Goal
Extract verbatim every line from the first line of the records through the line containing "click(x=231, y=567)", including both, and nothing past it.

::: Raw records :::

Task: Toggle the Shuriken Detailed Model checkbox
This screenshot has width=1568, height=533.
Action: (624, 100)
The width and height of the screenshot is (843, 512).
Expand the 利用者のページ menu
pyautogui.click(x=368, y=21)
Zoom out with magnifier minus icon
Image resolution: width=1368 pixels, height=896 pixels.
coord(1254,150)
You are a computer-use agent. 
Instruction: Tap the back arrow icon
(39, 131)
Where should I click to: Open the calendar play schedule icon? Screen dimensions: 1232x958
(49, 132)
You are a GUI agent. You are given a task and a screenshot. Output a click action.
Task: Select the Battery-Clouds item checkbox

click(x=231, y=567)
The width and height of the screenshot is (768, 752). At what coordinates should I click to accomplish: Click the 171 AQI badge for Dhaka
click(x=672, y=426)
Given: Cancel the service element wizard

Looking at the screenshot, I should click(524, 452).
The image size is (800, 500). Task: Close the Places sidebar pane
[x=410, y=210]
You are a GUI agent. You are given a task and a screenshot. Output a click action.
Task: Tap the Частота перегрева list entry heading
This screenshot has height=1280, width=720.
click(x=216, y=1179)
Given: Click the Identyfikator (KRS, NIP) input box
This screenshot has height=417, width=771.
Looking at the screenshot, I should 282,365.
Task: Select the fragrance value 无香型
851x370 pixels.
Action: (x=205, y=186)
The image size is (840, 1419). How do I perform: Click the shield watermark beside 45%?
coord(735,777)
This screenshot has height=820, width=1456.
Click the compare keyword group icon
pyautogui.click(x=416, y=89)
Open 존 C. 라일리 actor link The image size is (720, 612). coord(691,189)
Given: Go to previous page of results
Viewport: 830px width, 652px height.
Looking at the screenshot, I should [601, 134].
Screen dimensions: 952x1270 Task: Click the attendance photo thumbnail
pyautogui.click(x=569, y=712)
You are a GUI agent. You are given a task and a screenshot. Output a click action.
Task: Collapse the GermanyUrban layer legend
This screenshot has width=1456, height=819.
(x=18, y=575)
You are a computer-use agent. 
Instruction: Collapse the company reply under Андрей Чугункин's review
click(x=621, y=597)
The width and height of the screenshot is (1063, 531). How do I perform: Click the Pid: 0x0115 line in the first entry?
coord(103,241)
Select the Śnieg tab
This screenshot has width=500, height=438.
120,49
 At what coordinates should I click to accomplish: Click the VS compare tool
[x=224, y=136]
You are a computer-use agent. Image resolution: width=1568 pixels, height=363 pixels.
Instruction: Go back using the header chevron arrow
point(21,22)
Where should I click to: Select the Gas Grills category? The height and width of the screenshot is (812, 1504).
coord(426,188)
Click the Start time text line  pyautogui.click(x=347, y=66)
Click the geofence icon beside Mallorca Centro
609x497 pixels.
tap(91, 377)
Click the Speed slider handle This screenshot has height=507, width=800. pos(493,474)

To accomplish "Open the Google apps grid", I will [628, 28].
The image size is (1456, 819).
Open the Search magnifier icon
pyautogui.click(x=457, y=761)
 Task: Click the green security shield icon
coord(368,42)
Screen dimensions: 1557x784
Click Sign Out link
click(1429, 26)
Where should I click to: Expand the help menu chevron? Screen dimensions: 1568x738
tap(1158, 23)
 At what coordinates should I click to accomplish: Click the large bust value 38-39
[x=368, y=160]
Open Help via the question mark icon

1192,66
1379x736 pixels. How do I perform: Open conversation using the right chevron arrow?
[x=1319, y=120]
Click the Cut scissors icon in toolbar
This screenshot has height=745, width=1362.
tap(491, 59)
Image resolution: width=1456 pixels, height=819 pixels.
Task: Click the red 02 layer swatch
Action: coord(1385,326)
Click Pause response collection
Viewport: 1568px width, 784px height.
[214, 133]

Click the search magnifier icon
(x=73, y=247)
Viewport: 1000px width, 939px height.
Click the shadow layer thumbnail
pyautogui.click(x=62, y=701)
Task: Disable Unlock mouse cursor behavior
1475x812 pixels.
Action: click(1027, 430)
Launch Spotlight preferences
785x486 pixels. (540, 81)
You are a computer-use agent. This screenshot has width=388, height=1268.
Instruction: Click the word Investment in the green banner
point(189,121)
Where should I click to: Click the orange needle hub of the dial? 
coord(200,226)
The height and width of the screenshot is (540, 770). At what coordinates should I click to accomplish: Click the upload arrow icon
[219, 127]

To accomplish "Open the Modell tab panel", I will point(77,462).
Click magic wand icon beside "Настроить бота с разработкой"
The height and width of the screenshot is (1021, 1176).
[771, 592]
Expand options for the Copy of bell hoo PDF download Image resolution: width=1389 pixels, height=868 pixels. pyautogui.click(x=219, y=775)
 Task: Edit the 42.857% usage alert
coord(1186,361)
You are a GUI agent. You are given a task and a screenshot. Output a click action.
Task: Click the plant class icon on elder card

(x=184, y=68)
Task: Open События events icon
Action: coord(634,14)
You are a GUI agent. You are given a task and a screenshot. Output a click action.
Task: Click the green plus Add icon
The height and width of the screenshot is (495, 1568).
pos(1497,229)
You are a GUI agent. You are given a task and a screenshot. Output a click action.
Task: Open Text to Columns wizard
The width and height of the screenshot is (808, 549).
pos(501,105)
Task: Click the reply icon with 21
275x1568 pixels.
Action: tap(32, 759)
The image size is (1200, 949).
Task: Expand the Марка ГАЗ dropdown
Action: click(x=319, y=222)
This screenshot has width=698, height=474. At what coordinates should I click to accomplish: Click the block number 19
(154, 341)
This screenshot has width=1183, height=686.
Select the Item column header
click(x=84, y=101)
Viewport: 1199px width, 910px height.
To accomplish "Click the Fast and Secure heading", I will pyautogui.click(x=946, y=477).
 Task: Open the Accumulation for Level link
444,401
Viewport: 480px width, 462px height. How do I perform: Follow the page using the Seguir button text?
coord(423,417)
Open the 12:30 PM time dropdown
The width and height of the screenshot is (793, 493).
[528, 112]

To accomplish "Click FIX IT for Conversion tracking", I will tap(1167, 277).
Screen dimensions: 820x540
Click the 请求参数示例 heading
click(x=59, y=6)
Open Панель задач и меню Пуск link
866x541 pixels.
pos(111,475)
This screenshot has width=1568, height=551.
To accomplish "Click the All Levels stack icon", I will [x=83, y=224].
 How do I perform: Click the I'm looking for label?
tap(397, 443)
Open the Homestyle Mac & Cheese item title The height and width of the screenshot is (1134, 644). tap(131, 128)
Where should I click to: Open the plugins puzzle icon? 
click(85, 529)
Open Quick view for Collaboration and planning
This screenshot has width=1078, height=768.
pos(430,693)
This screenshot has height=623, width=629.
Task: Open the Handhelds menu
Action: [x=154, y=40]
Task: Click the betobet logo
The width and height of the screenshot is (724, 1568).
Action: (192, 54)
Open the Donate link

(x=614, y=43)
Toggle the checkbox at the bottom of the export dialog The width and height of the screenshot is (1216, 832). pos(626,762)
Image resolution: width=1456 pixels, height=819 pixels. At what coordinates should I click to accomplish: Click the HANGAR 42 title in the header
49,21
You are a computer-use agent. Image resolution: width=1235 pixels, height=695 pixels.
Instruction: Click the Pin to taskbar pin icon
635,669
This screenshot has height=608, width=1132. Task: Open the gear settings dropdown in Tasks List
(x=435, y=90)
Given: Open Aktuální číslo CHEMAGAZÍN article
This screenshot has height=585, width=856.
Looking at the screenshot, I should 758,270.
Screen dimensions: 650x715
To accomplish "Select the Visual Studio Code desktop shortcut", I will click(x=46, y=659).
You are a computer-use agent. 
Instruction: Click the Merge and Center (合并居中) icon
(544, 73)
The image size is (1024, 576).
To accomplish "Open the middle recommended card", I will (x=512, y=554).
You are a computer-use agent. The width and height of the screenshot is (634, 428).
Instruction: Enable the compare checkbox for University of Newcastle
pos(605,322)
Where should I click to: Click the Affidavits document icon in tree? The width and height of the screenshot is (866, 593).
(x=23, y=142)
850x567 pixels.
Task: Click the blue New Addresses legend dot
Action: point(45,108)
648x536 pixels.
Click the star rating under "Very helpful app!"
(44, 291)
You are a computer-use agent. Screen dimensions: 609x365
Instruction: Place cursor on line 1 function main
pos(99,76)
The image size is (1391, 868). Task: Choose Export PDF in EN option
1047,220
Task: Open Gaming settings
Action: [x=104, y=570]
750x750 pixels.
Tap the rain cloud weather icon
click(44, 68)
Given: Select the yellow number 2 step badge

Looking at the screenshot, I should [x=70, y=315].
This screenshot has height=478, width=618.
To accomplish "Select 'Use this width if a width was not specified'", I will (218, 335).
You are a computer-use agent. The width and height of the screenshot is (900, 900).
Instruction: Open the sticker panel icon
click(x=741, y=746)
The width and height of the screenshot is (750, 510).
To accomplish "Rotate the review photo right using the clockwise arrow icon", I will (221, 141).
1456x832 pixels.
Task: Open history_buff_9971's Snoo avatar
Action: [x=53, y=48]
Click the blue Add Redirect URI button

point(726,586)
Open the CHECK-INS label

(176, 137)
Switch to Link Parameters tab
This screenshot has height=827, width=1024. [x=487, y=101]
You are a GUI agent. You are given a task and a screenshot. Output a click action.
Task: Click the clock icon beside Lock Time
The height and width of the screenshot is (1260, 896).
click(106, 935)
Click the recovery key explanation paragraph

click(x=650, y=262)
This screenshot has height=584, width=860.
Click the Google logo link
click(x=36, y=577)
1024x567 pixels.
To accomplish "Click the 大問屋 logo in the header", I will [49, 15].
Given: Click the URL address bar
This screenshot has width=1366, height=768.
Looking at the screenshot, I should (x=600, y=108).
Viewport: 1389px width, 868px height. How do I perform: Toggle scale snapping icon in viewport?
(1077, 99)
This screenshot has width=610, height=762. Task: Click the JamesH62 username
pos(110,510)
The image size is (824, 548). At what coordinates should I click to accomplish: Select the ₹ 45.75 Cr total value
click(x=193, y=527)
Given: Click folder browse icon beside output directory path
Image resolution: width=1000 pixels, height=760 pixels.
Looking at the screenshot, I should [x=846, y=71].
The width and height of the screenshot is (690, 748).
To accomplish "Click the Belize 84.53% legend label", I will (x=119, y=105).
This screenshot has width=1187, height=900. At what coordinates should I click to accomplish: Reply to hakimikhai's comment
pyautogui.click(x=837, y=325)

:::

Exercise response
Task: Toggle the Shuriken Detailed Model checkbox
This screenshot has width=1568, height=533.
Action: (624, 100)
The width and height of the screenshot is (843, 512).
Expand the 利用者のページ menu
pyautogui.click(x=368, y=21)
Zoom out with magnifier minus icon
Image resolution: width=1368 pixels, height=896 pixels.
coord(1254,150)
You are a computer-use agent. 
Instruction: Tap the back arrow icon
(39, 131)
Where should I click to: Open the calendar play schedule icon? Screen dimensions: 1232x958
(49, 132)
You are a GUI agent. You are given a task and a screenshot. Output a click action.
Task: Select the Battery-Clouds item checkbox

click(x=231, y=567)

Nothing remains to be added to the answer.